# What is required:
All lines from the one containing "You are a GUI" through the end of the material are to be given back exactly, without pictures.

═══

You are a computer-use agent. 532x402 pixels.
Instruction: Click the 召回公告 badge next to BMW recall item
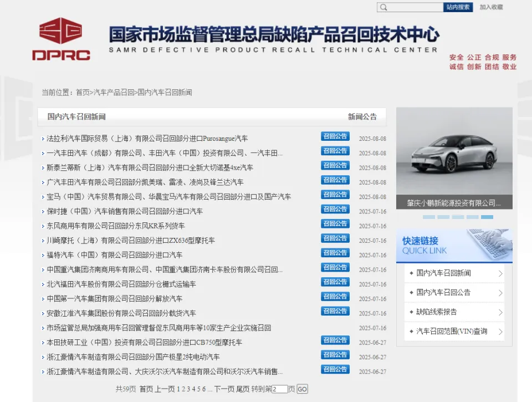[x=335, y=195]
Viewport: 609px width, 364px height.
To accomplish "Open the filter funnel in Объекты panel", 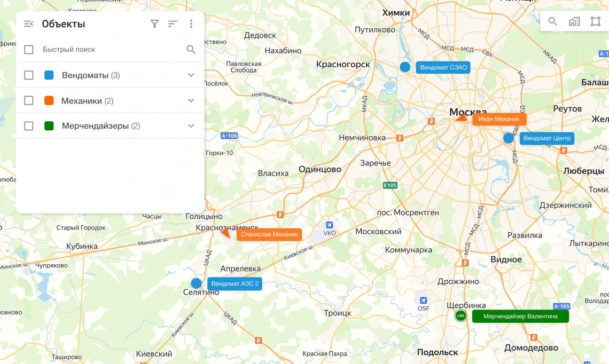I will [x=154, y=24].
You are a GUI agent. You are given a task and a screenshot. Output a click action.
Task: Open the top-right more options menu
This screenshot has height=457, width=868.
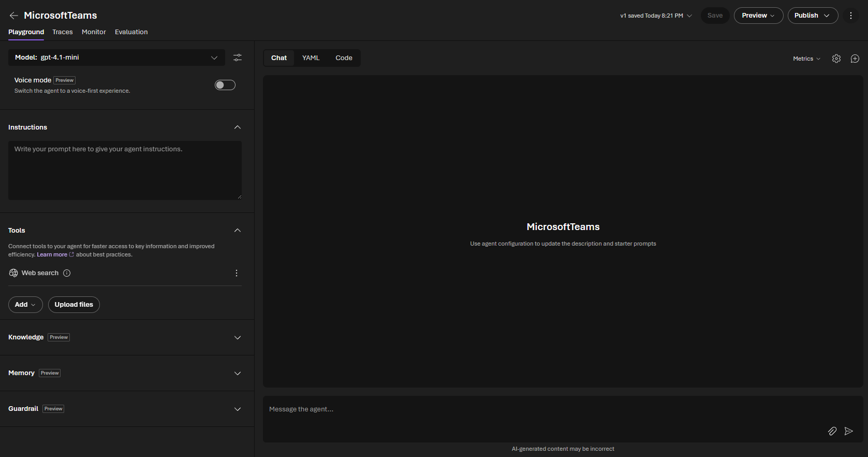click(851, 16)
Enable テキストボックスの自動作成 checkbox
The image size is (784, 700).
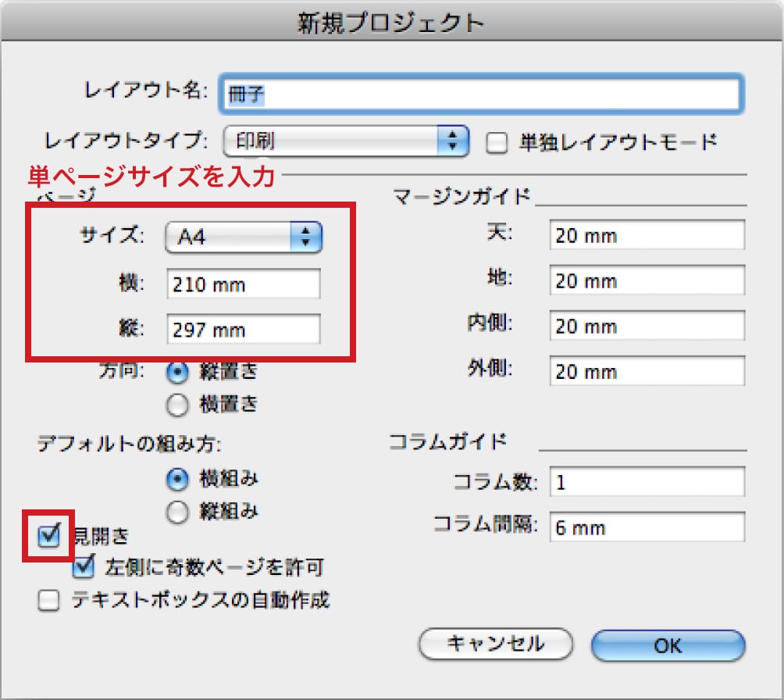48,601
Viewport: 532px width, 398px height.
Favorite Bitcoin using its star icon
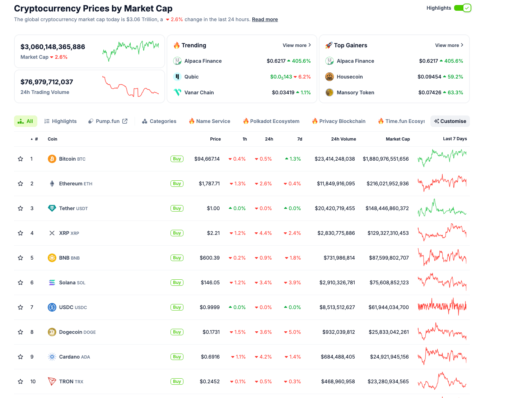pos(20,159)
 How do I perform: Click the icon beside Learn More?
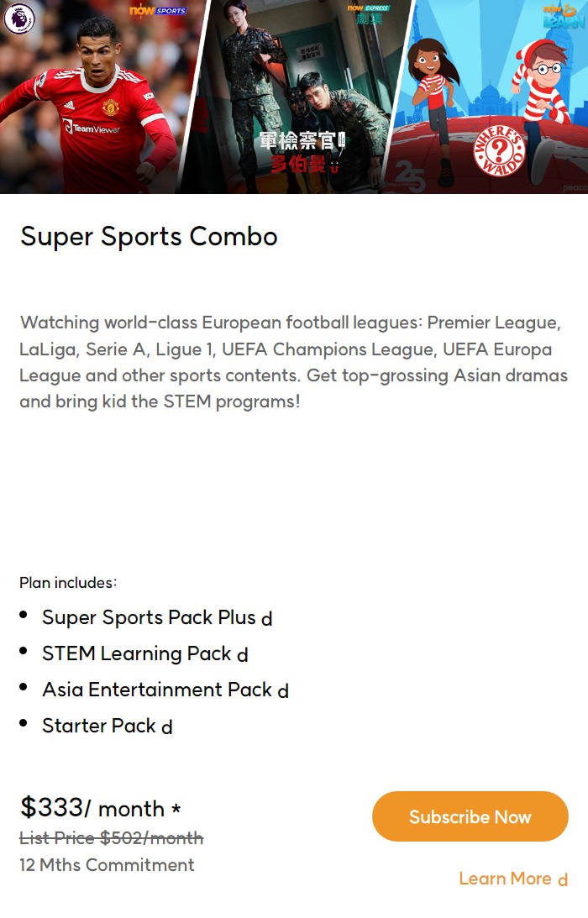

═══

# Response:
You are a GUI agent. You are given a task and a screenshot. Output a click action.
Task: Open the top-right more options menu
This screenshot has height=457, width=868.
click(851, 16)
Enable テキストボックスの自動作成 checkbox
The image size is (784, 700).
48,601
Viewport: 532px width, 398px height.
Favorite Bitcoin using its star icon
pos(20,159)
 How do I perform: Click the icon beside Learn More?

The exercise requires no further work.